Different . . . for boys;Briefing;Document of the month

11th June 1999 at 01:00
In part three of The TES guide to the curriculum review, Sarah Cassidy looks at English

THE NEW English curriculum is a much more clear and streamlined document than the existing programmes of study.

No major changes are proposed although new emphasis is given to a wider range of reading and writing skills and clearer progression between the age groups.

However, English is one of the subjects which attracted the last-minute attention of Education Secretary David Blunkett. He is particularly concerned about the gap between boys' and girls' literacy standards, and personally intervened to introduce a new statutory list of boy-friendly teaching strategies.

The revised curriculum says "specific provision for improving boys' achievement in English should be made". Teachers should recognise and build on what boys do well in English, and channel their ability in spoken language into constructive drama and role play.

They should appreciate that boys like to read "non-literary" texts and develop strategies for making the most of boys' chosen reading, it says.
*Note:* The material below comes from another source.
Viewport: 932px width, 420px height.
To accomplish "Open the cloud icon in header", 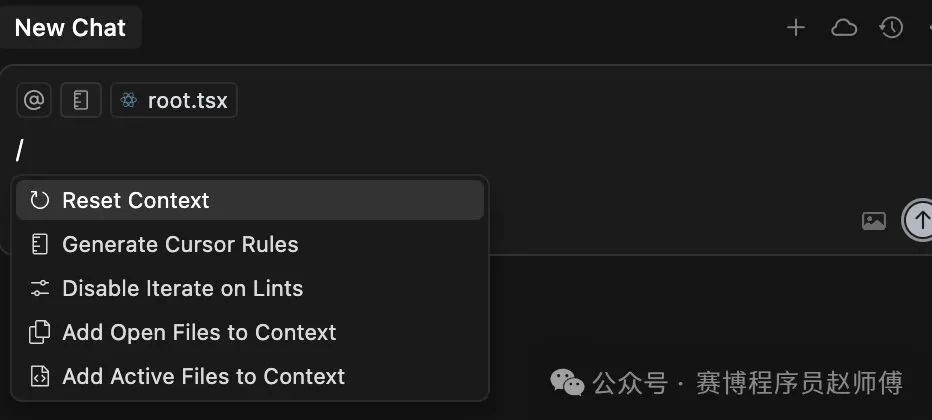I will (843, 28).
Teachers are advised to set writing assignments which require concise analysis rather than the traditional use of imagination and expression of feelings which could alienate boys.

However, it ends by insisting that the amount and nature of attention given to boys' and girls' work should be monitored for consistency.

Within the programmes of study themselves, the biggest change is at primary level. This has been rewritten to ensure alignment with the national literacy strategy, which will have been running for two years by the time the new curriculum is introduced.

In reading, infants will first concentrate on using phonics to decode words. In writing, the emphasis is on helping pupils to enjoy writing and to see its value in communicating, creating imaginary worlds, exploring experience and explaining information.

Juniors should begin to analyse and discuss texts while developing the independence and stamina to read more challenging and lengthy books. Non-fiction plays a much bigger part in the list of compulsory materials following national test evidence that pupils struggled with writing non-fiction. Diaries, autobiographies, biographies, letters, leaflets and advertisements are now part of the statutory curriculum.

Detailed grammar is introduced much more explicitly than ever before at primary level. The new curriculum demands that seven-year-olds should begin to learn the functions of word classes such as nouns, verbs and adjectives, understand clauses, phrases and connectives, and use paragraphs to link ideas.

Speaking and listening topics are more explicit in the new curriculum. Drama, role play, discussion and public speaking were strengthened after concerns that the literacy strategy could squeeze out these topics with its focus on reading and writing skills.

The statutory requirements for primary reading and writing can be covered by implementing the literacy strategy in full. Some aspects of speaking and listening can also be covered in this way, according to the Secretary of State's proposals. Guidance on how the rest of speaking and listening can be delivered is to be published later this month.

At secondary level, pupils are to practise a wider range of writing skills including imaginative, descriptive and analytical writing, and persuasive argument. Pupils will also be taught to use writing as part of the learning process by hypothesising, paraphrasing and summarising.

Compulsory booklists have also been removed to allow teachers more flexibility, say officials. They are replaced by more lists of recommended authors and new lists of contemporary authors and writers from other cultures.

Many giants of English literature, such as Anthony Trollope, Henry James and Mary Shelley have been removed to make way for new writers. But officials stress these are merely suggestions and teachers are free to teach their own choice of authors.


Key stage 1:

* Pupils should learn to read and write independently and with enthusiasm. They develop confidence as speakers, make relevant contributions and learn how to listen to others attentively. They use language to explore imaginary worlds and their own experiences.

Key stage 2:

* Pupils should learn to adapt their speech and writing according to context, purpose and audience. They read a range of texts and respond to different layers of meaning in them. They explore language in literary and non-literary texts and learn how language works.

Key stages 3 and 4:

* In KS3, pupils' repertoire in writing and speaking extends to formal and public registers. They develop their ability to evaluate language in use. They study classic and contemporary texts and explore social and moral issues.

* During KS4, pupils learn to respond with confidence to the language demands of academic study and of the workplace. They use and analyse complex features of language. They read many kinds of texts efficiently and make articulate, perceptive comments on a range of issues.